Longarm shook his head. These folks down here knew how to have a good time, all right, but he thought they sometimes got a mite carried away.
A few minutes later, the hack pulled up in front of the St. Charles. If Longarm remembered right, this was at least the third incarnation of the hotel. After being built in the 1830s, the St. Charles had burned down and been replaced twice. It was a massive, opulent building that took up an entire city block and was surrounded by columns that supported a balcony with an elaborate wrought-iron railing on the second floor. Marble steps led up to the entrance, and a doorman in a uniform that would have been more suited to a naval commodore sprang down those steps to be waiting as Longarm disembarked from the hack.
Taking a five-dollar gold piece from his pocket, Longarm flipped the coin to the hack driver, who plucked it deftly from midair as it spun toward him. "Thank you, suh," the driver said with a broad grin. The tip was extravagant, but that was just the sort of man Longarm wanted people to think he was.
The doorman reached for Longarm's carpetbag. "Take that for you, suh?" he asked.
Longarm shook his head. "No, thanks, I'll manage it myself."
The doorman looked crestfallen and said, "As you wish, suh," but he brightened up when Longarm pressed a gold piece into his hand.
"May be needing some help later, though," said Longarm, and the doorman nodded eagerly.
"Anythin' you want, suh, you jus' let me know."
Longarm went up the steps and into the hotel as more of the Carnival revelers came along the street behind him, tooting horns.

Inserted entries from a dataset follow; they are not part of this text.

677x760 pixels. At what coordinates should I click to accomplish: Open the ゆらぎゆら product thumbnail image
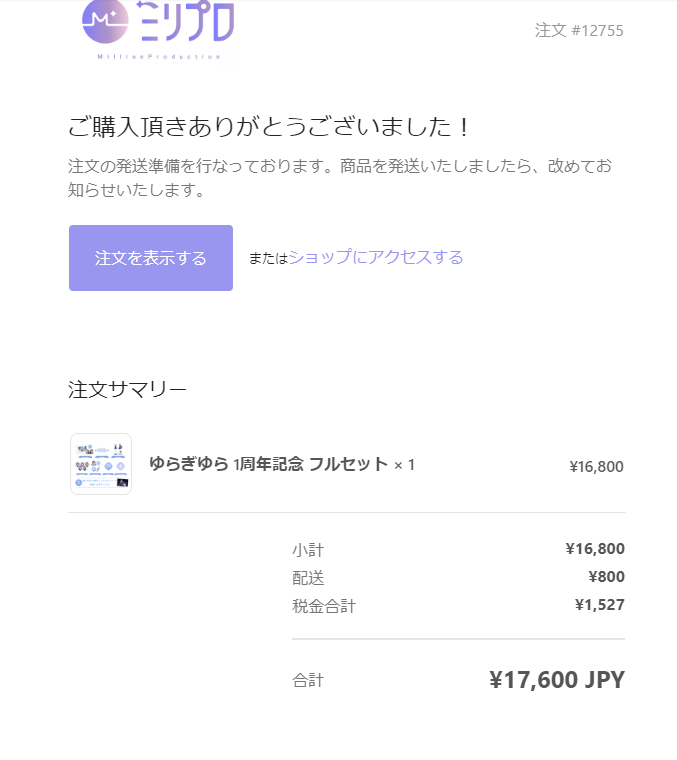(101, 464)
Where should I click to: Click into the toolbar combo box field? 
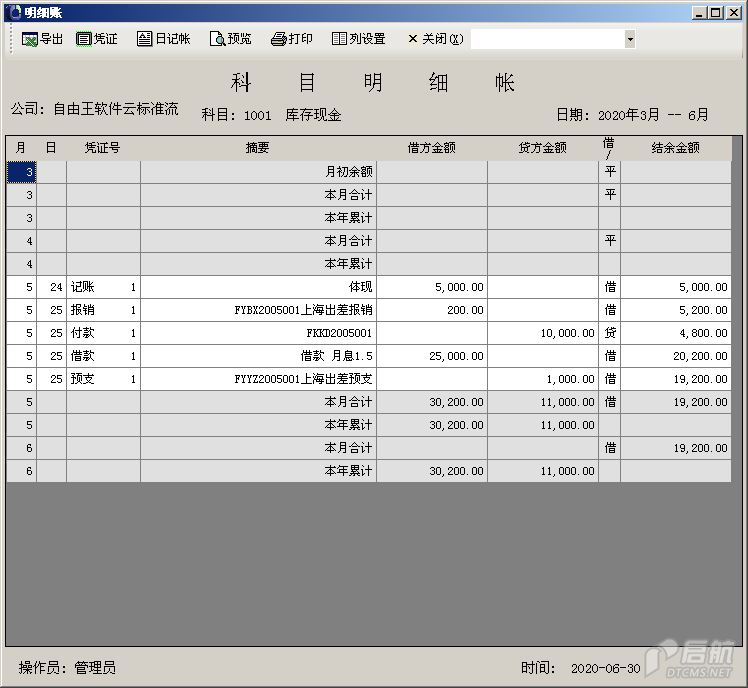pos(547,39)
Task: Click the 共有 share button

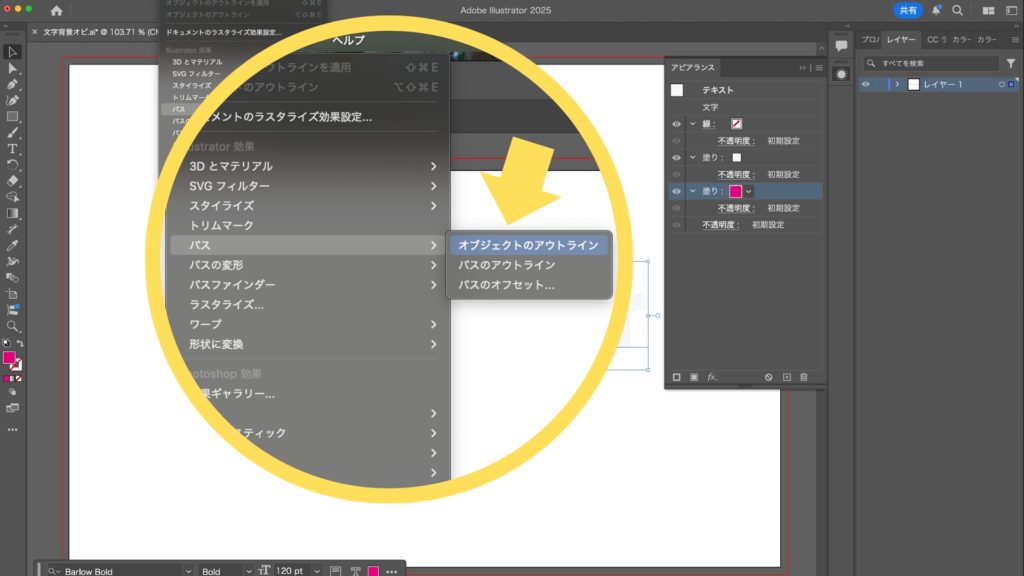Action: [907, 10]
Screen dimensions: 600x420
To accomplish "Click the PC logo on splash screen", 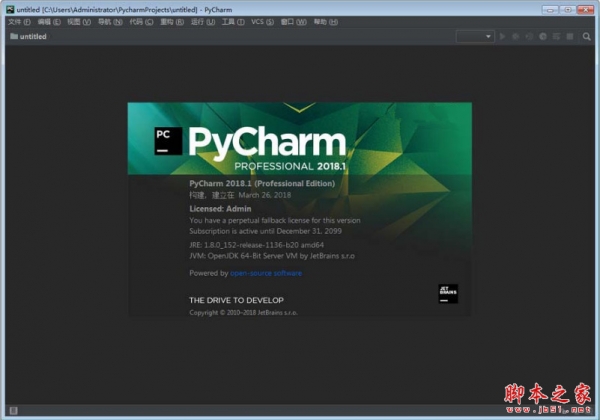I will tap(168, 139).
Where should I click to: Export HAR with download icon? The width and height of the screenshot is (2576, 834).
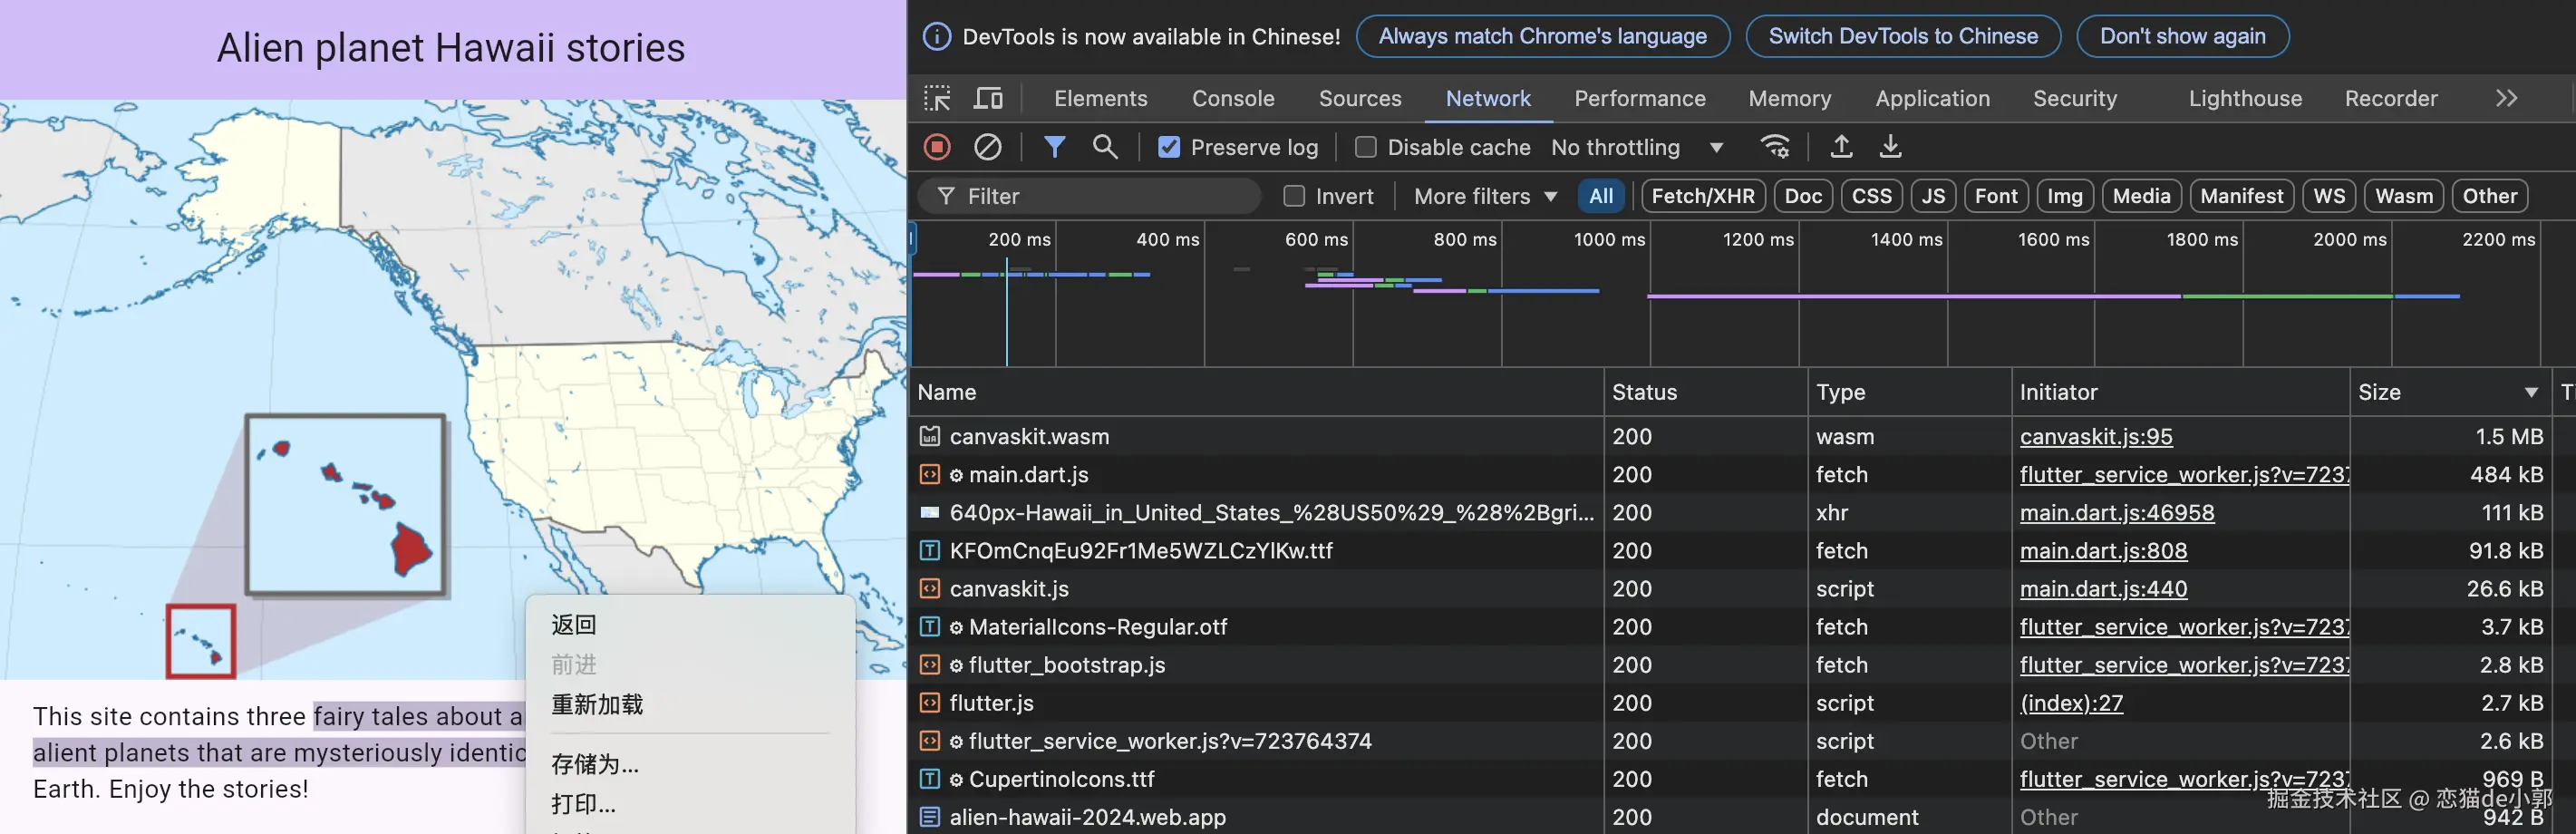click(x=1890, y=147)
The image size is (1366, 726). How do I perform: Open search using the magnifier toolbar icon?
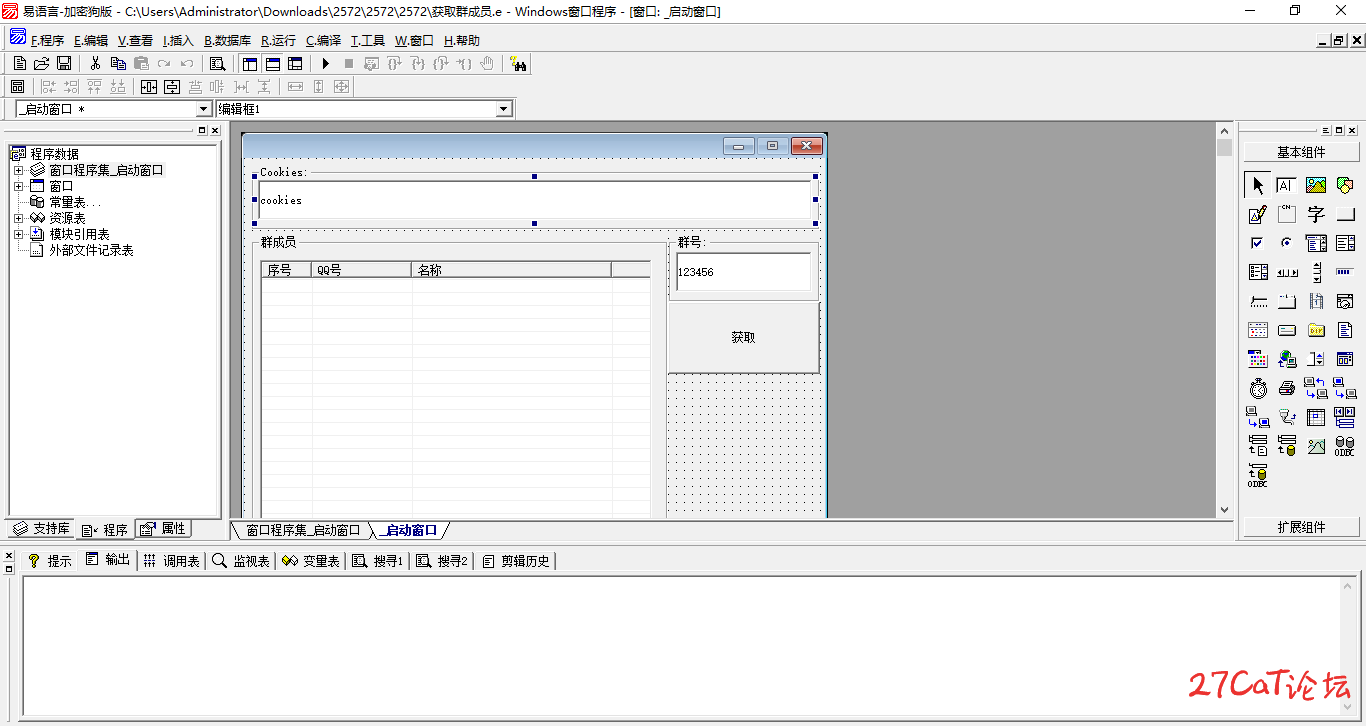tap(217, 63)
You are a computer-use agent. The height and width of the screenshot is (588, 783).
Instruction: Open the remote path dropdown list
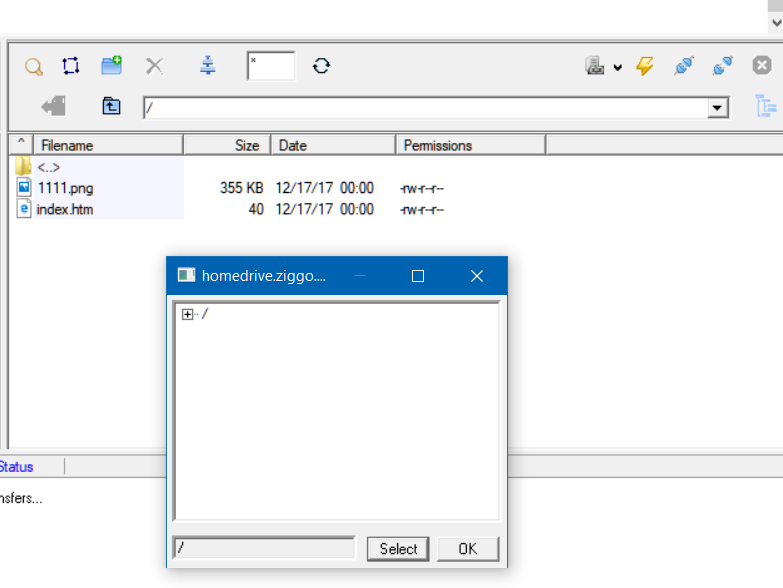click(x=717, y=108)
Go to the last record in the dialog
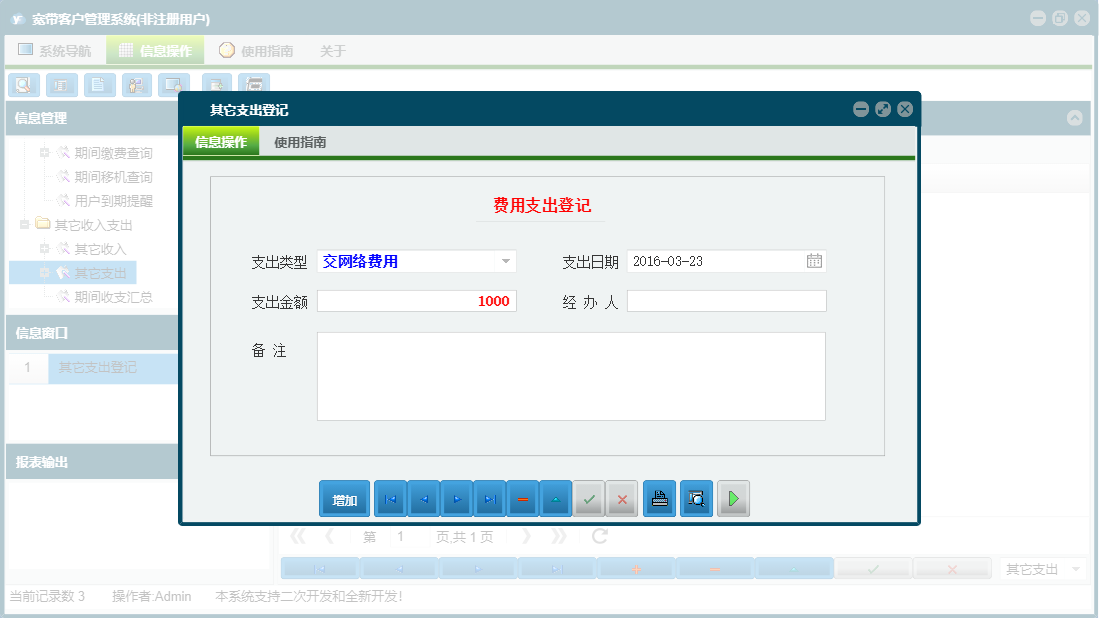 [x=489, y=498]
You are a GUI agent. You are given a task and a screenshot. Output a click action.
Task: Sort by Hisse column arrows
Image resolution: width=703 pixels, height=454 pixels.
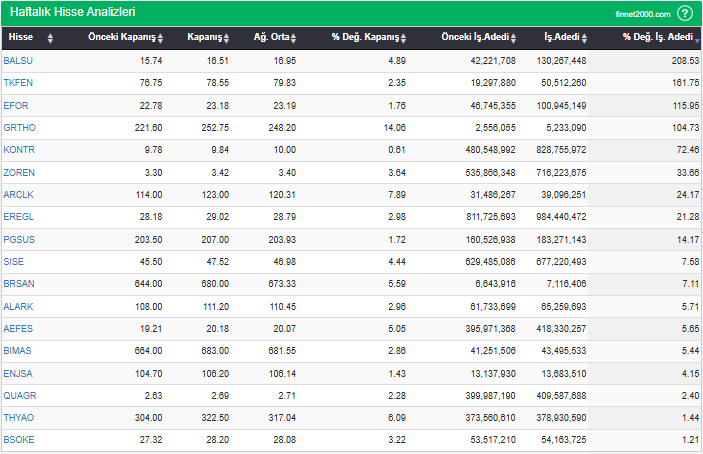point(51,38)
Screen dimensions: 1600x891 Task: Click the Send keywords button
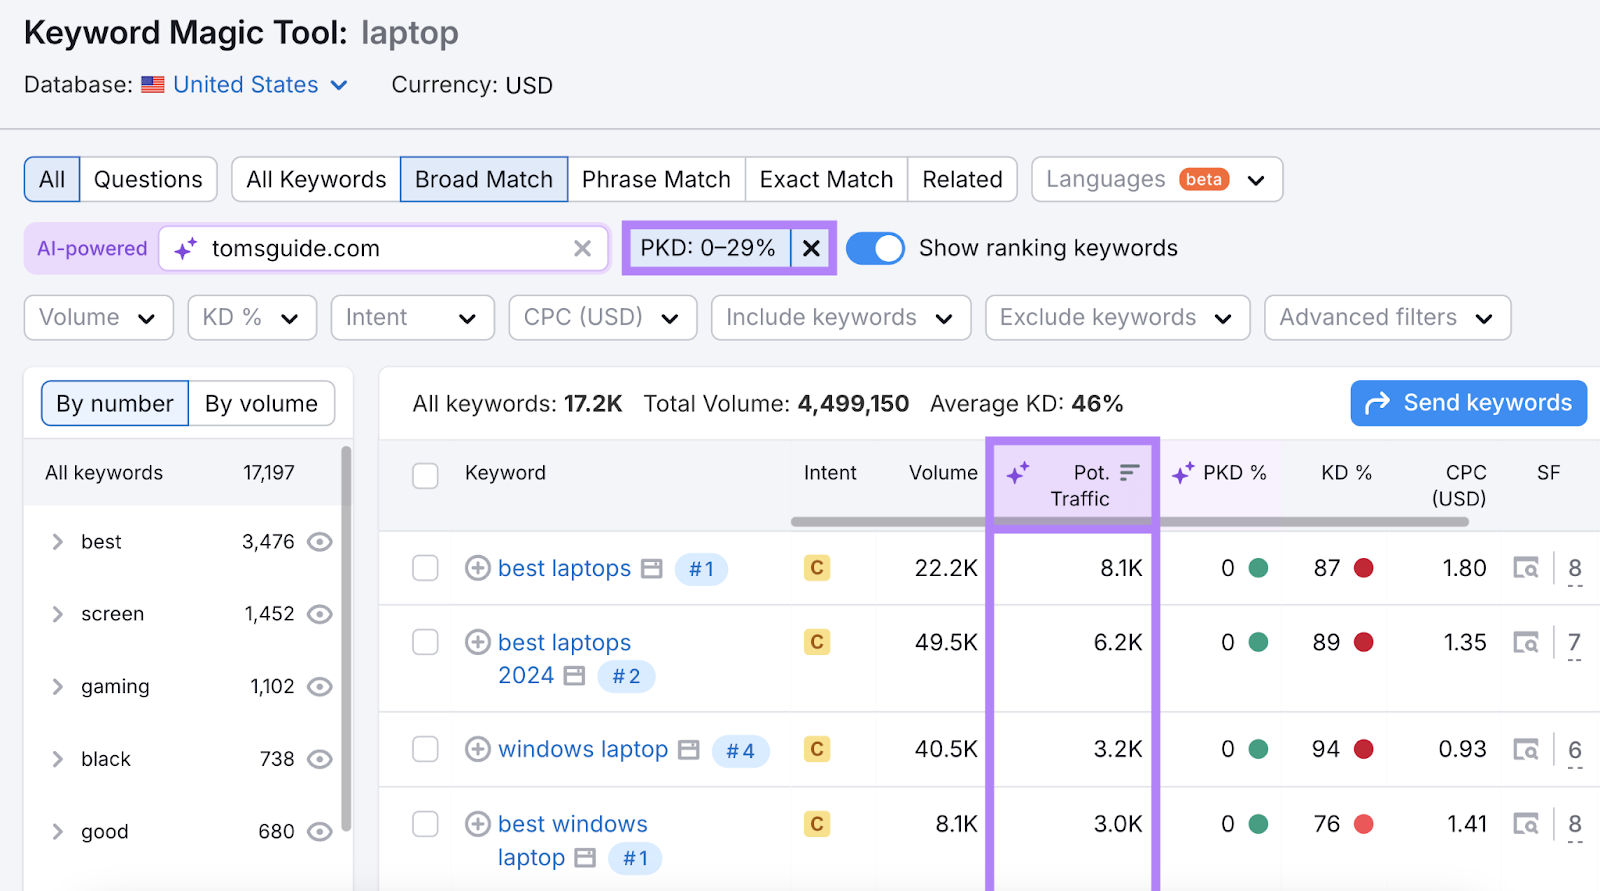(x=1468, y=403)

The noise faded as soon as he was in the huge, marble-floored lobby of the St. Charles. Instead, a quiet hush prevailed among the potted palms, a silence that sounded somehow like money.
The desk clerk was a thin-faced man with slicked-back hair. He looked at Longarm expectantly, and Longarm said, "I wired for a reservation. Name's Parker." He was using his middle name as an alias, as he sometimes did when he was keeping his real identity hidden.